Abstract
Significant progress has been made in recent years in characterizing human multipotent progenitor cells (hMPCs) of the early pancreas; however, the identity and persistence of these cells during the second trimester, after the initiation of branching morphogenesis, remain elusive. Additionally, studies on hMPCs have been hindered by few isolation methods that allow for the recovery of live cells. Here, we investigated the tip progenitor domain in the branched epithelium of human fetal pancreas between 13.5 and 17.5 gestational weeks by immunohistological staining. We also used a novel RNA‐based technology to isolate live cells followed by gene expression analyses. We identified cells co‐expressing SOX9 and PTF1A, two transcription factors known to be important for pancreatic MPCs, within the tips of the epithelium and observed a decrease in their proportions over time. Pancreatic SOX9+/PTF1A+ cells were enriched for MPC markers, including MYC and GATA6. These cells were proliferative and appeared active in branching morphogenesis and matrix remodeling, as evidenced by gene set enrichment analysis. We identified a hub of genes pertaining to the expanding tip progenitor niche, such as FOXF1, GLI3, TBX3, FGFR1, TGFBR2, ITGAV, ITGA2, and ITGB3. YAP1 of the Hippo pathway emerged as a highly enriched component within the SOX9+/PTF1A+ cells. Single‐cell RNA‐sequencing further corroborated the findings by identifying a cluster of SOX9+/PTF1A+ cells with multipotent characteristics.
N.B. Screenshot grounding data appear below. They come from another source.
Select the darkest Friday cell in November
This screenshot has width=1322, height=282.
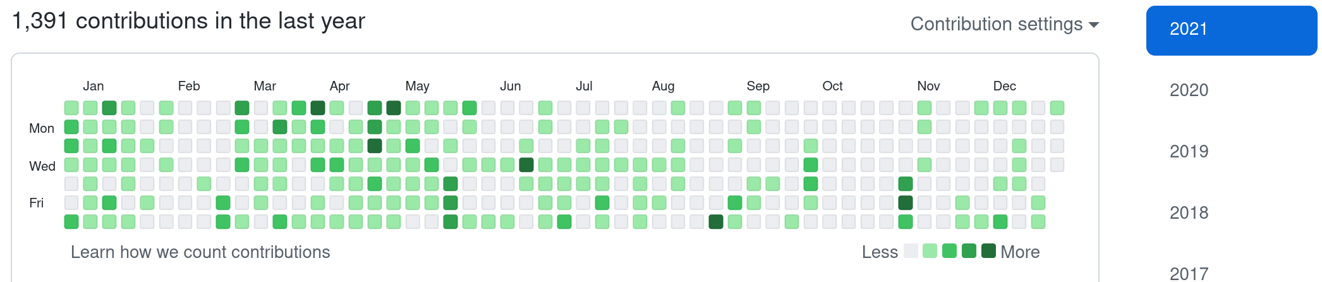(905, 203)
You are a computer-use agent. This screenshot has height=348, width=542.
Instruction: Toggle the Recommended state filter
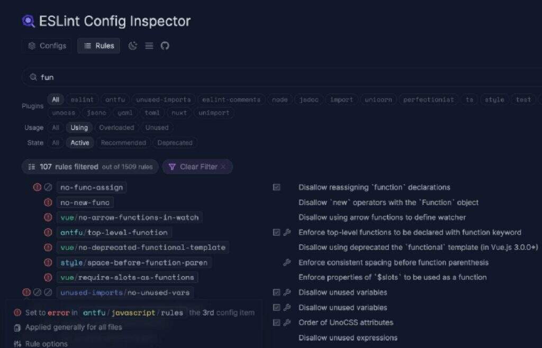coord(123,143)
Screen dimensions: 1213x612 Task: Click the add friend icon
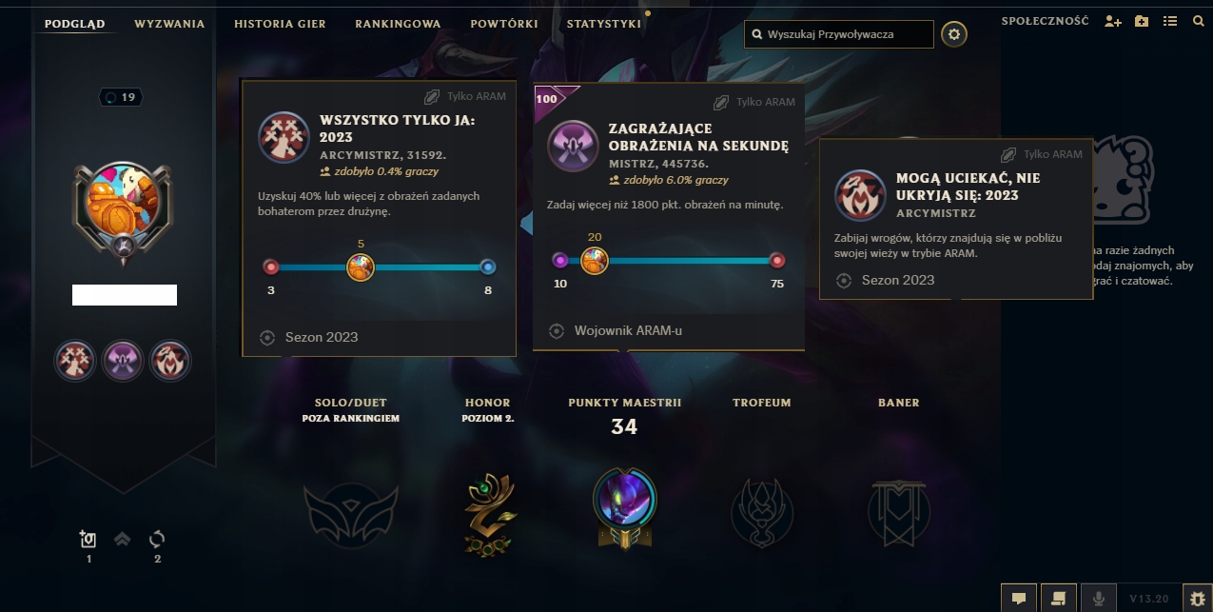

Based on these results, we propose that the SOX9+/PTF1A+ cells in the human pancreas are uncommitted MPC‐like cells that reside at the tips of the expanding pancreatic epithelium, directing self‐renewal and inducing pancreatic organogenesis. stem cells translational medicine 2019;8:1249&1264
Highlights
The developing mammalian pancreas has a highly organized structure, in which subpopulations of progenitor cells and lineage-committed cells can be identified based on their molecular profile and location within the pancreatic epithelium, following the initiation of branching morphogenesis
We propose that the SOX9+/PTF1A+ cells in the human pancreas are uncommitted multipotent progenitor cells (MPCs)-like cells that reside at the tips of the expanding pancreatic epithelium, directing self-renewal and inducing pancreatic organogenesis
We investigated the utility of the Smartflare technology to isolate and profile SOX9+/PTF1A+ cells in the human fetal pancreas during the second trimester
Summary
The developing mammalian pancreas has a highly organized structure, in which subpopulations of progenitor cells and lineage-committed cells can be identified based on their molecular profile and location within the pancreatic epithelium, following the initiation of branching morphogenesis. Pancreatic multipotent progenitor cells (MPCs) in the early mouse embryo are known to express several key transcription factors such as Pdx, Sox, and Ptf1a, which are indispensable for MPC establishment, maintenance, and proliferation [1,2,3,4]. Characterization of Human Pancreatic Progenitors e12.5 in the mouse [6], MPCs express Ptf1a and other transcription factors and are localized at the tips of the branching epithelium. These cells remain multipotent with the potentials to give rise to the three major pancreatic lineages, that is, endocrine, acinar, and ductal cells, until they become restricted to the acinar lineage [7]. Less is known about whether hMPCs persist in the second trimester, well after the first appearance of endocrine cells at 8WGA [24, 25]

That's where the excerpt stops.